Robert P. Madison’s long career as an architect has been distinguished not only by the important buildings he has designed here and abroad, but by the role he has played as a mentor and nurturer of talent and as a creator of opportunities for others. Since Robert P. Madison International was founded in the mid-1950s, it has trained some 190 African-American architects and engineers, many of whom have gone on to do distinguished work, and spawned at least five other black architectural firms.
The first African-American graduate in architecture in Ohio, Madison himself embarked on the profession at a time when far fewer opportunities existed. Indeed, the World War II veteran, who had earned a Purple Heart in the service of his country, was told, on applying to Western Reserve University in 1946, that “no colored person had ever graduated from that school.” He was finally admitted, on the strength of his work, and later earned a graduate degree from Harvard University, won an honorable mention in the prestigious Prix de Rome Architecture Competition and went to Paris as a Fulbright Scholar.

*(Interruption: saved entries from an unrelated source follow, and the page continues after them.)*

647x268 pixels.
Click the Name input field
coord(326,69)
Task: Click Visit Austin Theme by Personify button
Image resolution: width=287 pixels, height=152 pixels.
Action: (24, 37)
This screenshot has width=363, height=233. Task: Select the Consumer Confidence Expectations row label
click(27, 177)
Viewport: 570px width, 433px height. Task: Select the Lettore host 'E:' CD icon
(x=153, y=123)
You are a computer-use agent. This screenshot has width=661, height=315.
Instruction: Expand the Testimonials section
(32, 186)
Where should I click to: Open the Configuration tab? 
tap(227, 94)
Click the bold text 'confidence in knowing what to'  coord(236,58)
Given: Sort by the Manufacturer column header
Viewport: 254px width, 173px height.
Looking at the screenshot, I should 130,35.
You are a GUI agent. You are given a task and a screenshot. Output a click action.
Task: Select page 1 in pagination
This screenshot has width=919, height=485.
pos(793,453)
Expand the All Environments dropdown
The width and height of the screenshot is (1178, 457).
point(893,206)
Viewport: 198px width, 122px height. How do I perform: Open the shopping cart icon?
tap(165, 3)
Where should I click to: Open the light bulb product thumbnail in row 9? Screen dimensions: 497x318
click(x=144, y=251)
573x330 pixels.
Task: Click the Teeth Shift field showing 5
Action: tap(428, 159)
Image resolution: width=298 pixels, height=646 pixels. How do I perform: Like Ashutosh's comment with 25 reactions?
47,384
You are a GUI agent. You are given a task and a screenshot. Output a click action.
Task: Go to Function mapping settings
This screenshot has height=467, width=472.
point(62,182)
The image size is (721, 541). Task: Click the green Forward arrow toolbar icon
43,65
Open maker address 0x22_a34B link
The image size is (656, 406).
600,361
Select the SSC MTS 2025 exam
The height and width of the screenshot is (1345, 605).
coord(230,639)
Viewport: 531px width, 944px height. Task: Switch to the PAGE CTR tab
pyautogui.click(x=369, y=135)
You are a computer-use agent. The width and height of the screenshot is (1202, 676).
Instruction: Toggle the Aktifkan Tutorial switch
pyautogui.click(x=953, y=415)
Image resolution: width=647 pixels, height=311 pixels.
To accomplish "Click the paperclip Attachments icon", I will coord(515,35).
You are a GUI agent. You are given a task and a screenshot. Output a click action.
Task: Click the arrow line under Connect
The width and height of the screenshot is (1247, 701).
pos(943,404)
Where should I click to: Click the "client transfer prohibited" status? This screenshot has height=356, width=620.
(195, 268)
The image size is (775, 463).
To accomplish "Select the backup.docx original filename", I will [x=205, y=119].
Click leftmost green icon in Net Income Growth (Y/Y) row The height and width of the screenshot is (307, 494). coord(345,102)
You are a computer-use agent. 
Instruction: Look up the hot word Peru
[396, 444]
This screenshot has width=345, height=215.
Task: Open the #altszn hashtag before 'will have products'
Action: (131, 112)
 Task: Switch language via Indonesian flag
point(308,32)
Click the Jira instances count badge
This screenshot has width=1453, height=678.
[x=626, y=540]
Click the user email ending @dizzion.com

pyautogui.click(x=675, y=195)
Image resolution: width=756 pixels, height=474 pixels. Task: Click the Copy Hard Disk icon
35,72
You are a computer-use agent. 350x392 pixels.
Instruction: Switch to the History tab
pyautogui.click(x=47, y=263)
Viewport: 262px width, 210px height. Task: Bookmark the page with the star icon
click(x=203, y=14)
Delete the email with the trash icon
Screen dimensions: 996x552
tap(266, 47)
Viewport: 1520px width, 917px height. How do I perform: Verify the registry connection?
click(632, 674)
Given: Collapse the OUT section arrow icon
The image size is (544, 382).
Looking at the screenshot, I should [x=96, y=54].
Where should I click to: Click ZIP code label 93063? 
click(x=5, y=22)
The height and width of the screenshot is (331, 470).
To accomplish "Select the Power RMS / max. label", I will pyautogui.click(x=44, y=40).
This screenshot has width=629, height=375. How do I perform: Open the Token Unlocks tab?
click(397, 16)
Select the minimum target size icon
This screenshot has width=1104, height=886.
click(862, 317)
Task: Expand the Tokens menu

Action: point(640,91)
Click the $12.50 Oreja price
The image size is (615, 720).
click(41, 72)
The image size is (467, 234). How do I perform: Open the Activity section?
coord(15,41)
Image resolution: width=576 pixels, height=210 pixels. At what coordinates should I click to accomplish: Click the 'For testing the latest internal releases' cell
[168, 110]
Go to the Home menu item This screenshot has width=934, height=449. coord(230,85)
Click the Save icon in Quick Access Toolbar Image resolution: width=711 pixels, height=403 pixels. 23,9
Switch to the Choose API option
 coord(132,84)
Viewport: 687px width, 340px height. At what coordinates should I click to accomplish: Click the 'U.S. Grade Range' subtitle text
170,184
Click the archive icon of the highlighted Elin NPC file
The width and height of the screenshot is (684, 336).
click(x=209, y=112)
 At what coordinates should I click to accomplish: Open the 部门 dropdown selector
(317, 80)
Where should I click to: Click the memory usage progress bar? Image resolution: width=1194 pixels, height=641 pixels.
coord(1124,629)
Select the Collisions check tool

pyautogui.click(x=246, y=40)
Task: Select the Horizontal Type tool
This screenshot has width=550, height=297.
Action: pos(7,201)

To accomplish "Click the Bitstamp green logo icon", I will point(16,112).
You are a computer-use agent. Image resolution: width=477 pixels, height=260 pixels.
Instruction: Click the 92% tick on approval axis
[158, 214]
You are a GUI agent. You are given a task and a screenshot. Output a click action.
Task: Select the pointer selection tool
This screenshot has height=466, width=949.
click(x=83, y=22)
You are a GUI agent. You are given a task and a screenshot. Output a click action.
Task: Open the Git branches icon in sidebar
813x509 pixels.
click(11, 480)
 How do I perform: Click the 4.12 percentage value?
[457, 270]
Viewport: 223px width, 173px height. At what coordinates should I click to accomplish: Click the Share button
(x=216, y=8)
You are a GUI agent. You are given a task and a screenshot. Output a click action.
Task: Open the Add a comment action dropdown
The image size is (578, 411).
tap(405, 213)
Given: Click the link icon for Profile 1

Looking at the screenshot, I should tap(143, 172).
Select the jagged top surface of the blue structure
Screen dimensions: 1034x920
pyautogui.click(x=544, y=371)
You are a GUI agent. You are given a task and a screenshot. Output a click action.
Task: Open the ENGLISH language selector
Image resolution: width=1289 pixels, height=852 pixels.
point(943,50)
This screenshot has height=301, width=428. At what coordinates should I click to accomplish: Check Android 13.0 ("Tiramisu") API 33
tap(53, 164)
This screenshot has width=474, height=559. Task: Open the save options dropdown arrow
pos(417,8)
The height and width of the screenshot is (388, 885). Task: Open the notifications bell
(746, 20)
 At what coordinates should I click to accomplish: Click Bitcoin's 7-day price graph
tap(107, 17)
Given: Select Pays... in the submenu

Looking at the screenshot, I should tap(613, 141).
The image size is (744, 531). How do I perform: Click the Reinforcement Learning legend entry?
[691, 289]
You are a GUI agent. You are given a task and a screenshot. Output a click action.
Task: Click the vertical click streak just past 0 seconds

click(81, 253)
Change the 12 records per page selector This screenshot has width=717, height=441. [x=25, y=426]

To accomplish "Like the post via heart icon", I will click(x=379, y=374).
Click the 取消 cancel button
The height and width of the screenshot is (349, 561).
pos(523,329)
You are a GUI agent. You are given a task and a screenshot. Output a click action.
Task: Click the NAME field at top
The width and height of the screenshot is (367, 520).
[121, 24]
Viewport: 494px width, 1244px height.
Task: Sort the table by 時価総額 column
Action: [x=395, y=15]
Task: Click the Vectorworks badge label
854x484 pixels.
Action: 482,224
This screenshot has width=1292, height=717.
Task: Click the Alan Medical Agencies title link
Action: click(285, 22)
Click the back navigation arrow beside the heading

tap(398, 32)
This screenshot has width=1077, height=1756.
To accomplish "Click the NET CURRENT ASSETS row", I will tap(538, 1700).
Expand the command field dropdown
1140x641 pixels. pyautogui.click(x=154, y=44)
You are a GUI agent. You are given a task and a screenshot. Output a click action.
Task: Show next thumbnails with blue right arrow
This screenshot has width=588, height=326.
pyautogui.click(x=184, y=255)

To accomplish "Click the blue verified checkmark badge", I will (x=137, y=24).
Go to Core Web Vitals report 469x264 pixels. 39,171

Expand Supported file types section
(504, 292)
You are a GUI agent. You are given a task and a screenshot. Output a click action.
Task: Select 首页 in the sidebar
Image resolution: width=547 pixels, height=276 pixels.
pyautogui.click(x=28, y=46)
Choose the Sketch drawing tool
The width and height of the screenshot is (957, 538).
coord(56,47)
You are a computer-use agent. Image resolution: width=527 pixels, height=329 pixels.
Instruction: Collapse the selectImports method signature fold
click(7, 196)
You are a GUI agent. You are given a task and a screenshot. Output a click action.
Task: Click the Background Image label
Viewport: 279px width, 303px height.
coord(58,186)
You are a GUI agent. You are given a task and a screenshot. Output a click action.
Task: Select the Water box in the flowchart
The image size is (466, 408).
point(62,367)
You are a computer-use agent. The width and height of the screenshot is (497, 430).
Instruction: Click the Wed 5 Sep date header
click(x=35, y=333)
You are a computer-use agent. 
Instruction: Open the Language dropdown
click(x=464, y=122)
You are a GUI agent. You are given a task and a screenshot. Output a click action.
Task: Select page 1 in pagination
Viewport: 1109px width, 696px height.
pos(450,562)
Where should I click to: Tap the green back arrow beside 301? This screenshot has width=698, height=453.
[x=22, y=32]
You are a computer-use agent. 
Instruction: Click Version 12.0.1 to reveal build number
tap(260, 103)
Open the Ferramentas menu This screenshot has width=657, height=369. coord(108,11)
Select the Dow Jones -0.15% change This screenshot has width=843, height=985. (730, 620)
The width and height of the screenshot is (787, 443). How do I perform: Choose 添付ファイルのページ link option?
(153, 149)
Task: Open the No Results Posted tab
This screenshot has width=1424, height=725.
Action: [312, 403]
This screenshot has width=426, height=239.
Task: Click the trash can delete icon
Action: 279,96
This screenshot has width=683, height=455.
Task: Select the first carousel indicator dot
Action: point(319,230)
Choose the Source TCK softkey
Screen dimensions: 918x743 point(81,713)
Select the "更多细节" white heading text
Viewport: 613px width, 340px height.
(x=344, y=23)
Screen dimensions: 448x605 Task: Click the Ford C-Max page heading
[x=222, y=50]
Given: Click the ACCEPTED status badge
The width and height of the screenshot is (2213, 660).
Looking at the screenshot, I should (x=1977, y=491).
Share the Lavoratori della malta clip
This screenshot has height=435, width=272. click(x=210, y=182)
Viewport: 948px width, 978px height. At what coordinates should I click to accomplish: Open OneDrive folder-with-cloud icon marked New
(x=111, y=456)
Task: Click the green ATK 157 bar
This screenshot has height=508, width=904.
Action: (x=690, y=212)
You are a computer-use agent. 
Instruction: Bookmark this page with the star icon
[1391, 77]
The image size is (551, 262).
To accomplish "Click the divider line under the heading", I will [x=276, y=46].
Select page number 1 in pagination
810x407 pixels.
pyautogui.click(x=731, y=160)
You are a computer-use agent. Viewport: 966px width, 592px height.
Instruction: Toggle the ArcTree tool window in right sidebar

After winning commissions from the governments of Trinidad and Tobago, Jamaica, the Bahamas, Nigeria, and the United Arab Emirates, he was also to design the U.S. Embassy office building and staff residences in Dakar, Senegal, as well as buildings closer to home, such as the Tuskegee Institute’s Engineering and Nuclear Facility. And he made up his mind early to do something else: He would provide a training ground for other aspiring African-American architects and engineers.
And what a classroom it has been. Known for its expertise in urban design, Robert P. Madison International has had a hand in practically every major downtown building project in the 1990s—from Cleveland Browns Stadium and the Rock and Roll Hall of Fame and Museum to the Louis Stokes Wing of the Cleveland Public Library. Madison and his protegees have served as principal architects on Continental Airlines Concourses C and D at Cleveland Hopkins International Airport, the Arena at Gateway, Great Lakes Science Center, the crisply conceived and engaging stations of the RTA’s Waterfront Line and the Langston Hughes Branch of the Cleveland Public Library, which Plain Dealer art and architecture critic Steven Litt has called “one of the best small new buildings in the city . . . a bright, welcoming building that makes a big impact on its surroundings despite its relatively diminutive scale” because of its “commanding pose” and “optimism about the future.”
A passionate patron of the arts, Bob Madison has served as a trustee of the Cleveland Orchestra and Cleveland Opera, of which he is a major financial supporter. He is a former trustee of Case Western Reserve University, which has bestowed upon him its distinguished alumnus award. At the time he received the Special Citation, Madison personally sponsored WCLV-FM’s “The Black Arts,” whose commercial spots—about black history, culture, and accomplishments—he wrote himself. He went on to serve as chairperson of the Cleveland Arts Prize.